# Aim:
Repeat word for word the entries from their beginning up to and including the line that contains "Looking at the". Leave the pictures out of your answer.

Item-finding entries:
============================================================
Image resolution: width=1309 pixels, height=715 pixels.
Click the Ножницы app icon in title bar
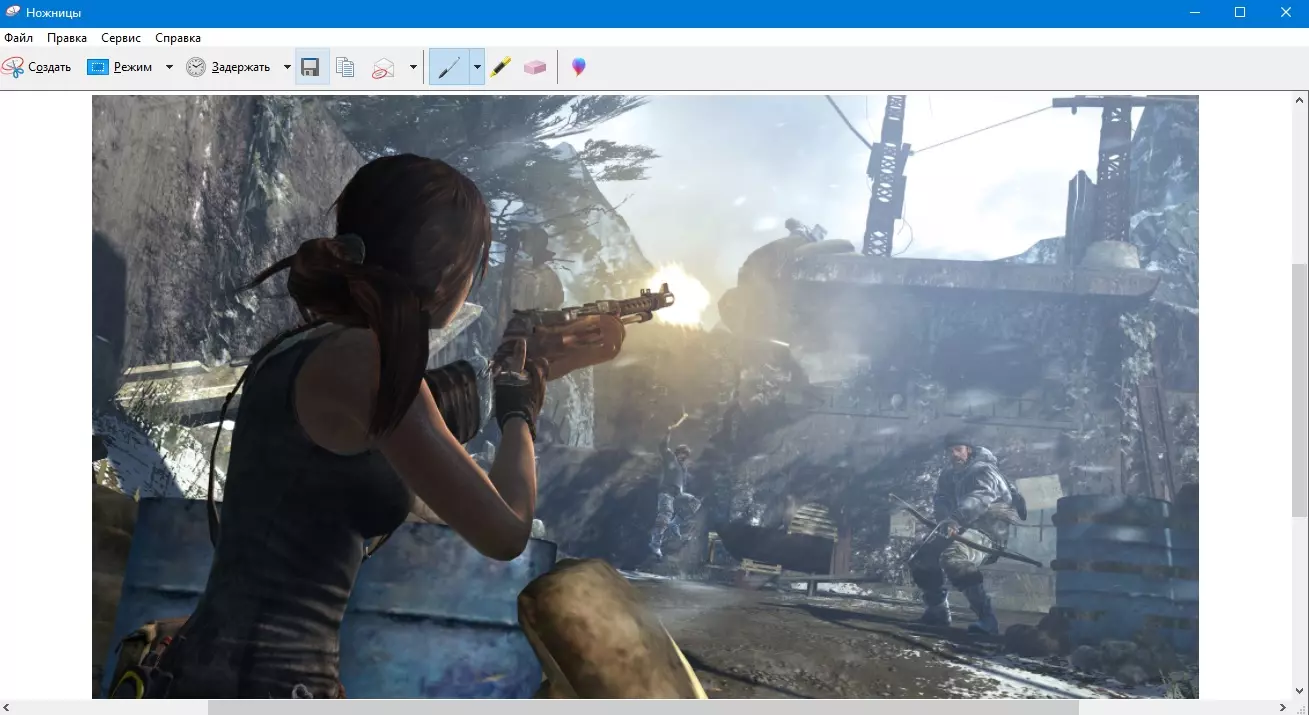(x=12, y=13)
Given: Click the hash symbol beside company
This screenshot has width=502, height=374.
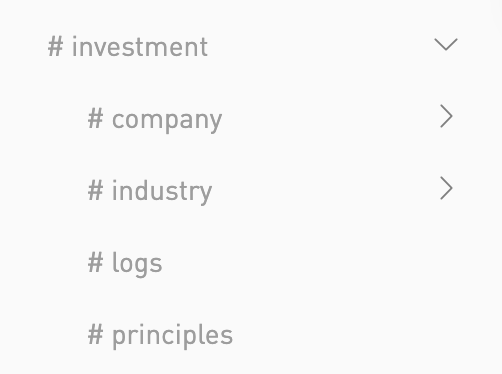Looking at the screenshot, I should [x=95, y=119].
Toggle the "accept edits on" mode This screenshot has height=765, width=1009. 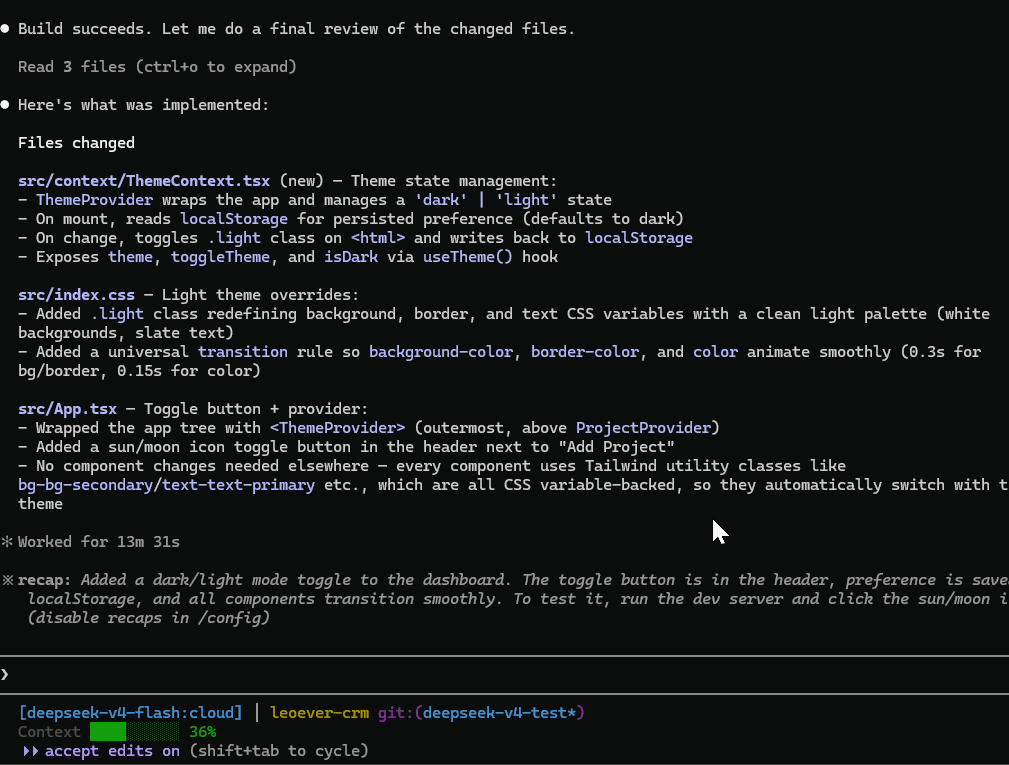(112, 751)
============================================================
# Exercise output:
Image resolution: width=1309 pixels, height=715 pixels.
Click the Ножницы app icon in title bar
(x=12, y=13)
Given: Click the hash symbol beside company
This screenshot has width=502, height=374.
Looking at the screenshot, I should [x=95, y=119].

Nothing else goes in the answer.